### TASK REQUIREMENTS
Treat the line containing "Task: Click the openssl gem line" as the first line of the answer and the last line of the data as its final line, reproducing every line between exactly.
[ENTRIES SUPPLIED Boundary: Start]
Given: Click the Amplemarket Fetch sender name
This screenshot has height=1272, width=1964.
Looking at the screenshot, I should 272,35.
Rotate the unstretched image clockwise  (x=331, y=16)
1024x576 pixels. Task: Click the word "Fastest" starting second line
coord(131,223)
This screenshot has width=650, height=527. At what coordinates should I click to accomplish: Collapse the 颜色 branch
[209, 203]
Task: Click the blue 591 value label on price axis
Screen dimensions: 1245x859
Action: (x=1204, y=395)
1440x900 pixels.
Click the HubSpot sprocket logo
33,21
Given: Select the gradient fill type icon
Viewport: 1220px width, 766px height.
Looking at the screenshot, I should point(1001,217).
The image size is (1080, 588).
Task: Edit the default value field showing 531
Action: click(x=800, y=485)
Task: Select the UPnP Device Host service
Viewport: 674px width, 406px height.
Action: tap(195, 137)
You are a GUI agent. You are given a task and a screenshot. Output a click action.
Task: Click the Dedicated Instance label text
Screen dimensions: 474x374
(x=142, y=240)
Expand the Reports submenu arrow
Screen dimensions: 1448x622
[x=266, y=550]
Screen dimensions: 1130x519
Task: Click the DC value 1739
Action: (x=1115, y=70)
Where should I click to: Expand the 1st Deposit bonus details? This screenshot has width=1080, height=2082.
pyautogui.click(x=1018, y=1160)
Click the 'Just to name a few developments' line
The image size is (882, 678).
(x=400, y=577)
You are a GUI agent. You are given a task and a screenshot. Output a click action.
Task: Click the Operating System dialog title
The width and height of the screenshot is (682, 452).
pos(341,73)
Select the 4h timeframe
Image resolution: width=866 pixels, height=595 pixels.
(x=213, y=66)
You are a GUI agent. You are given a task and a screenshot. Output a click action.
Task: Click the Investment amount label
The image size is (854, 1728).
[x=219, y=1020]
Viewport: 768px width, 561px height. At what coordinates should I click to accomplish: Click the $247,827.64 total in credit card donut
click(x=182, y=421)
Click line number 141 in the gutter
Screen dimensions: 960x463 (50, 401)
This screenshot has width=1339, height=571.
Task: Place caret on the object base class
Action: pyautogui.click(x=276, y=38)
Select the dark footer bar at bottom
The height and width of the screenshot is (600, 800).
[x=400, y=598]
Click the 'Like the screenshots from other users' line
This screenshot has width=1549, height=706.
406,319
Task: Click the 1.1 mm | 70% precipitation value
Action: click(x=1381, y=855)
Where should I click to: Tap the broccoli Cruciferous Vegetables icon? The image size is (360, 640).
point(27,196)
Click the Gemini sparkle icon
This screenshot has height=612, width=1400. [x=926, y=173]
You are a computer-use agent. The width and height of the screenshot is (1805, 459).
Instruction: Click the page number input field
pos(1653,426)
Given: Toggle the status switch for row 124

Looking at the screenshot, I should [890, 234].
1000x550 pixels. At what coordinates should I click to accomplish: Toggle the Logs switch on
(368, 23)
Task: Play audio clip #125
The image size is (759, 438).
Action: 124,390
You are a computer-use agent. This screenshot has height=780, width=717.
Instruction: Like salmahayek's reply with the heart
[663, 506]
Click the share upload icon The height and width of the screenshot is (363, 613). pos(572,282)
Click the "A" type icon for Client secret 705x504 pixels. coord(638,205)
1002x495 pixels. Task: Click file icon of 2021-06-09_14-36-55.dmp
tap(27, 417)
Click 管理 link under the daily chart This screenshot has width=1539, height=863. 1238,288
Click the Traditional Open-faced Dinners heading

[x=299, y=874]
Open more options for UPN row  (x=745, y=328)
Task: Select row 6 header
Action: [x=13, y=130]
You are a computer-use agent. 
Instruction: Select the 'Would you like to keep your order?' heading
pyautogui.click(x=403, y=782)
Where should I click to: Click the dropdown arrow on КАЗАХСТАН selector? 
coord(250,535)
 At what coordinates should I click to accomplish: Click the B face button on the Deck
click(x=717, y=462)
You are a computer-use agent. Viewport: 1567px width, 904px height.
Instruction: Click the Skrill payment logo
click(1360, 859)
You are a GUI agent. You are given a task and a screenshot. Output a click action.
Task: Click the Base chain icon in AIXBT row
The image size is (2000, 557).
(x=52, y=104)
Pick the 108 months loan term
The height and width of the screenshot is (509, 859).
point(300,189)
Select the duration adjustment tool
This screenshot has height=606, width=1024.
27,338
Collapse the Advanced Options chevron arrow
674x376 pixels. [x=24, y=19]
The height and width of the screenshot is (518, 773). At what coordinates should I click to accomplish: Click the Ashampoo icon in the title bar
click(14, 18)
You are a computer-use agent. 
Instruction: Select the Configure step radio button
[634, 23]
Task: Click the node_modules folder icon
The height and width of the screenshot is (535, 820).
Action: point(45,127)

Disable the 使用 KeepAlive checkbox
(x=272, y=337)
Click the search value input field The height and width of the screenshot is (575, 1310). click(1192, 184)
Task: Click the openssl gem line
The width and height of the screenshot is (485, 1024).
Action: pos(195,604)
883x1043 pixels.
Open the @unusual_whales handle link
[ENTRIES SUPPLIED Boundary: End]
### REPLY TO THE TASK
Task: Click the openssl gem line
The width and height of the screenshot is (485, 1024).
Action: pos(195,604)
883x1043 pixels.
Open the @unusual_whales handle link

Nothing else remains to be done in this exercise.